HD 106906 b, first discovered in 2013, is an exoplanet that has been directly imaged. In most cases, exoplanets are too faint and too close to their parent star for this, but HD 106906 b does not disappear into the bright glow of binary stars.

However, calculating the exoplanet’s orbit was not easy. To do this, the research team needed data from the Hubble Space Telescope. Over 14 years of work in the archives, they managed to obtain more data on the slowly changing position of HD 106906 b.

As you can imagine, an exoplanet in an orbit of 15,000 years won’t move much in 14 years, but that was enough for astronomers to be able to put the orbit together.

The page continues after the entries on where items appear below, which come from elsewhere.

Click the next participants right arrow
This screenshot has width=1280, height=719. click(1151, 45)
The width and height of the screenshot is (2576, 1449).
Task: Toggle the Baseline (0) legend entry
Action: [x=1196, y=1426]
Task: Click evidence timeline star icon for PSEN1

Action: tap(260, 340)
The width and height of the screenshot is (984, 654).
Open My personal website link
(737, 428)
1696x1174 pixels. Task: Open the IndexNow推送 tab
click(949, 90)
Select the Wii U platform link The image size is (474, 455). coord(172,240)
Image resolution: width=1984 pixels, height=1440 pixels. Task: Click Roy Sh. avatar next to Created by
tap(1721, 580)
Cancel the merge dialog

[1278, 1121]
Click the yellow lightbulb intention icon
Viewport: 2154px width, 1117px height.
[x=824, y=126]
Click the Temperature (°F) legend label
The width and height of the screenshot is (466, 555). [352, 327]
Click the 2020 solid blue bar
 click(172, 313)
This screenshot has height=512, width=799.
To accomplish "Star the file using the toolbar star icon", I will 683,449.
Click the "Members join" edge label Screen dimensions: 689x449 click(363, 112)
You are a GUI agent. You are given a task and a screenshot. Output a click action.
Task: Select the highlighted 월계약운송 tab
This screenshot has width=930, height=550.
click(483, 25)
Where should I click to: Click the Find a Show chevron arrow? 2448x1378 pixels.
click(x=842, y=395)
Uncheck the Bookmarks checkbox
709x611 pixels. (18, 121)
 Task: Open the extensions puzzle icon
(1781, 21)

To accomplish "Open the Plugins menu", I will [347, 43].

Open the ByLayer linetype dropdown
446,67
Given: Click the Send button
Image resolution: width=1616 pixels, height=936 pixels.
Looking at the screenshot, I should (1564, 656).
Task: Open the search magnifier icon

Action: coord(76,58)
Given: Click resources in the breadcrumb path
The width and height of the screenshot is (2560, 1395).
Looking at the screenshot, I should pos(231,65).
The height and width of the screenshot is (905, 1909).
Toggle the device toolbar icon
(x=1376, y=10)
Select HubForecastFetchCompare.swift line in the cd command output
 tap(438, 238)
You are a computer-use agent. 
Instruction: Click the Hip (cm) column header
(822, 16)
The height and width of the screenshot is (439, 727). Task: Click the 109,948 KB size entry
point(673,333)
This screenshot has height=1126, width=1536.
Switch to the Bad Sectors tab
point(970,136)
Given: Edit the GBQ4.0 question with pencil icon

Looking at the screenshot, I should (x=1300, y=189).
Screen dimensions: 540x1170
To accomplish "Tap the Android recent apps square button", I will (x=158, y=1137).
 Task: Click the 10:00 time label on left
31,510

There are serious doubts about the existence of the Ninth Planet, but HD 106906 b shows not only that such a strange orbit is possible, but also that it can happen relatively early in the life of the planetary system.

“There are still many open questions about this system,” said astronomer Robert De Rosa of the European Southern Observatory in Chile.

“It is likely that both observers and theorists will study HD 106906 b for many years, solving many of the mysteries of this remarkable planetary system.”